The following are a selection of further historical and contemporary examples of tobacco industry attempts to influence science.

For an overview of the strategies tobacco companies employ to influence science visit the Influencing Science landing page. In each section below, we also link directly to the relevant strategies on the landing page, and to other pages with detail on the examples given here.

Examples of the use of third parties

Tobacco companies often disseminate their scientific messages using third parties. For more on this strategy see the landing page section: Influence the reach of science to create an “echo chamber” for industry’s scientific messaging.  See also the general page on Third Party Techniques.

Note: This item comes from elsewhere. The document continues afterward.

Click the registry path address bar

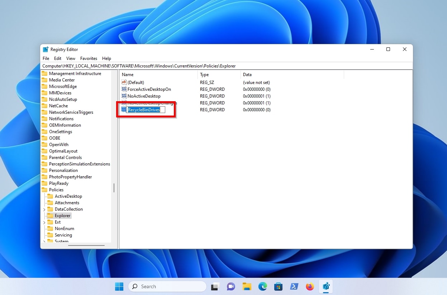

  • Tobacco Industry Research Committee. In the early 1950s, public relations (PR) firm Hill & Knowlton advised tobacco companies on the best way to fight against the emerging evidence of the link between smoking and cancer. Instead of denying the findings of the research, they advised companies to say that more research was needed, thereby creating doubt.5 It was under Hill & Knowlton’s advice that the Tobacco Industry Research Committee was established. Rather than explore the relationship between smoking and cancer this group looked for alternative explanations for the causes of cancer.5
  • Duke University has a history of collaborating with tobacco companies, including receiving funding from Philip Morris to establish the Center for Smoking Cessation Research (CSCR).6 The Director of CSCR (up until 2022),7 Jed E. Rose, sat on the advisory board of Philip Morris’ (US, now Altria) “Smoker Cessation Support Initiative”.89 He also founded the Rose Research Center,10 and has received funding from the Philip Morris International (PMI) funded Foundation for a Smoke-Free World (FSFW).11 FSFW is a US based charitable organisation established in 2017 with a grant from PMI, and since then exclusively funded by PMI. One of FSFW’s three main grant themes is Health and Science Research.12 Research by the University of Bath’s Tobacco Control Research Group (TCRG) found that the Foundation functions as a scientific lobby group promoting tobacco industry interests.13 See also Foundation for a Smoke-Free World Grantees.

 

 

Examples of concealing involvement in science

Tobacco companies covertly fund science so that research appears to be independent from the industry, whilst serving its aims. For more on this strategy visit landing page section: Influencing the conduct and publication of science.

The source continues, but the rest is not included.